EXERCISE INSTRUCTIONS:
Repeat the entries beneath in their entirety, precisely as given.

───── RECORDS FOR THIS TASK ─────

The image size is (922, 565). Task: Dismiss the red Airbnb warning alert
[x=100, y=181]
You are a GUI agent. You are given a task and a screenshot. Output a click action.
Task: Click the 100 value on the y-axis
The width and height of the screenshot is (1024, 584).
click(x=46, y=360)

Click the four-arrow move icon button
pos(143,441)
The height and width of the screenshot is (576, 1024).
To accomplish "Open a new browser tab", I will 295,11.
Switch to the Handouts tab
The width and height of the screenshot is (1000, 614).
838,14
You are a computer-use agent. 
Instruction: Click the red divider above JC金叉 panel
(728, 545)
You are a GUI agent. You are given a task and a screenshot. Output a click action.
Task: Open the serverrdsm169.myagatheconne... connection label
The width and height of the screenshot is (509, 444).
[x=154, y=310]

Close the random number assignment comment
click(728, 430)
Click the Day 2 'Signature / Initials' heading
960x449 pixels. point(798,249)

─────

PROBLEM SOLUTION:
The image size is (922, 565). Task: Dismiss the red Airbnb warning alert
[x=100, y=181]
You are a GUI agent. You are given a task and a screenshot. Output a click action.
Task: Click the 100 value on the y-axis
The width and height of the screenshot is (1024, 584).
click(x=46, y=360)

Click the four-arrow move icon button
pos(143,441)
The height and width of the screenshot is (576, 1024).
To accomplish "Open a new browser tab", I will 295,11.
Switch to the Handouts tab
The width and height of the screenshot is (1000, 614).
838,14
You are a computer-use agent. 
Instruction: Click the red divider above JC金叉 panel
(728, 545)
You are a GUI agent. You are given a task and a screenshot. Output a click action.
Task: Open the serverrdsm169.myagatheconne... connection label
The width and height of the screenshot is (509, 444).
[x=154, y=310]

Close the random number assignment comment
click(728, 430)
Click the Day 2 'Signature / Initials' heading
960x449 pixels. point(798,249)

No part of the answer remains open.